Are Appalachian Pipelines Being Built to Increase Exports?

 
“There are at least 15 massive new fracked gas pipelines planned or under development in the Appalachian region, with more proposed for other regions. These new pipelines are expected to lead to enormous increases in fracking and new threats to clean air, clean water, and the climate. They would also increase consumer costs and the use of eminent domain, whereby pipeline companies are allowed to seize private property from individual Americans.
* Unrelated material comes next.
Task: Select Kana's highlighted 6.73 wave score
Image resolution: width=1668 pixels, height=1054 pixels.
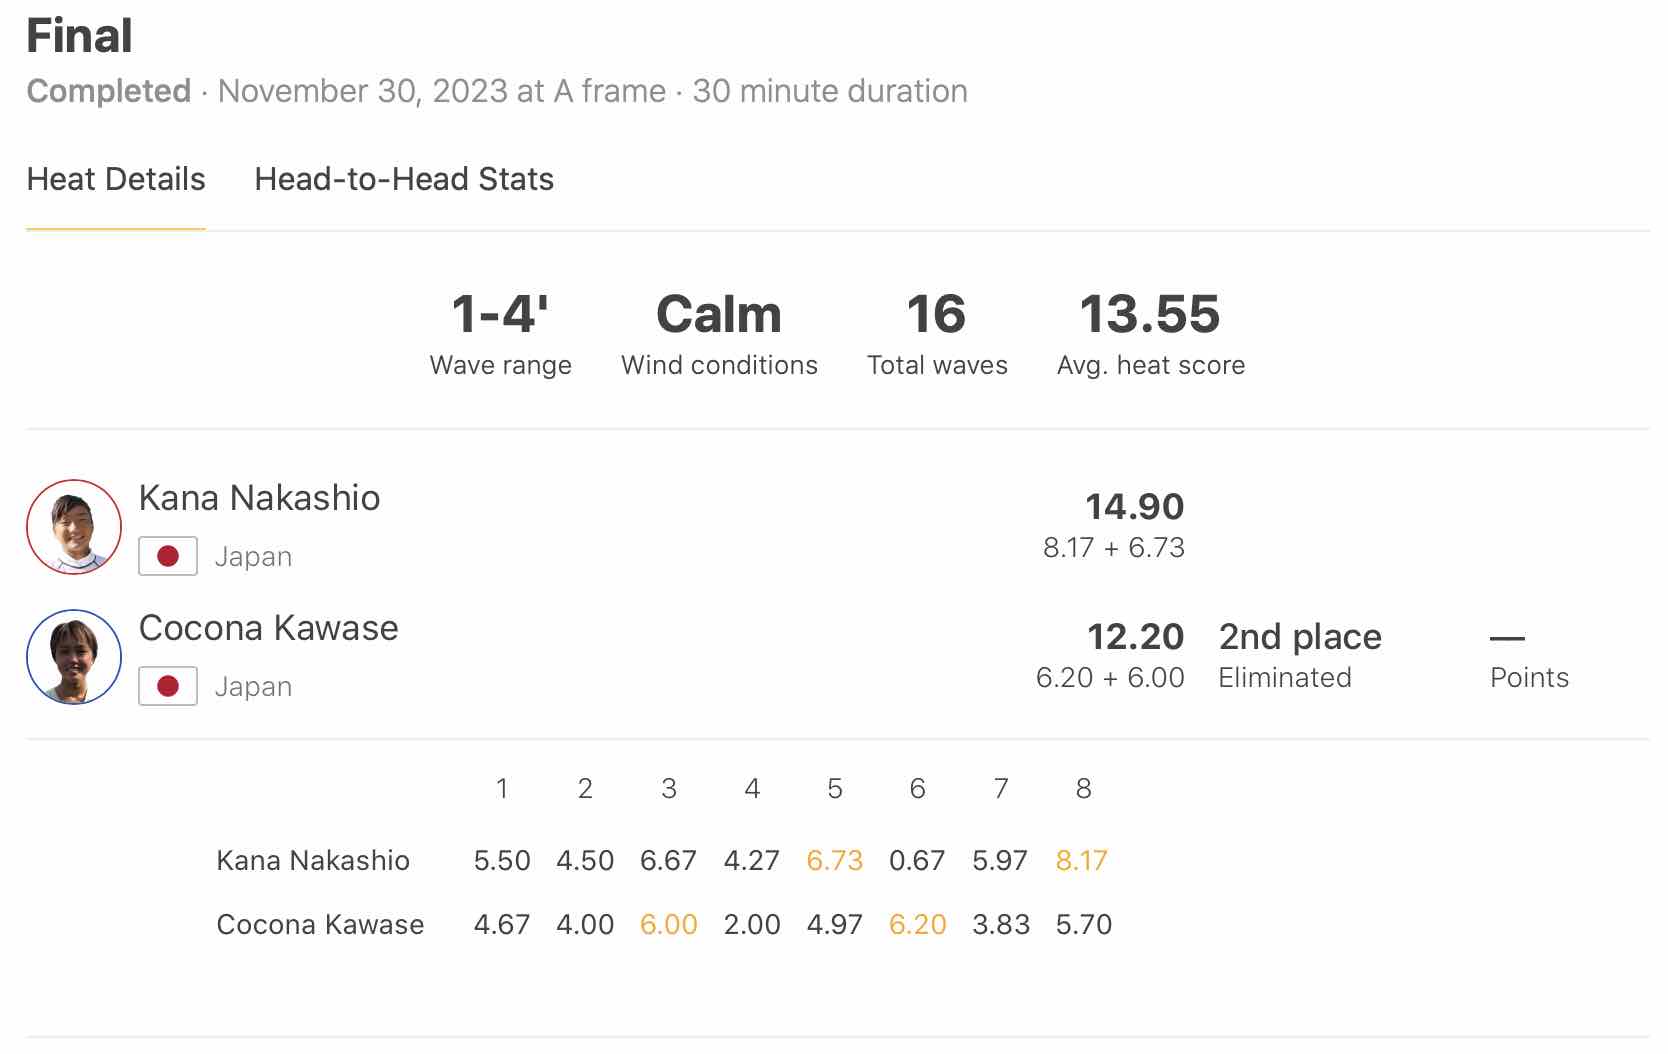Action: [x=834, y=861]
Even if a pipeline has not been proven necessary, and even if it ends up transporting gas for export rather than domestic use, the owners can make a guaranteed 14% profit, pass on their on their costs to consumers, and take land from families and farms.

The owners of most of these new proposed pipelines claim they will provide natural gas to domestic customers, but there’s no proven need for them, and most of them are designed to connect to four massive existing interstate pipeline networks that transport gas between the Northeast and the Gulf of Mexico region.

These four massive pipeline systems (Columbia, Tennessee, Texas Eastern, and Transco) were originally built to bring gas from the Gulf region north to areas that did not produce their own natural gas. But now that the Marcellus/Utica shale region of Appalachia has become a powerhouse producer of dirty energy, producing almost 30% of the nation’s natural gas, these pipelines can transport gas in the opposite direction, from north to south.”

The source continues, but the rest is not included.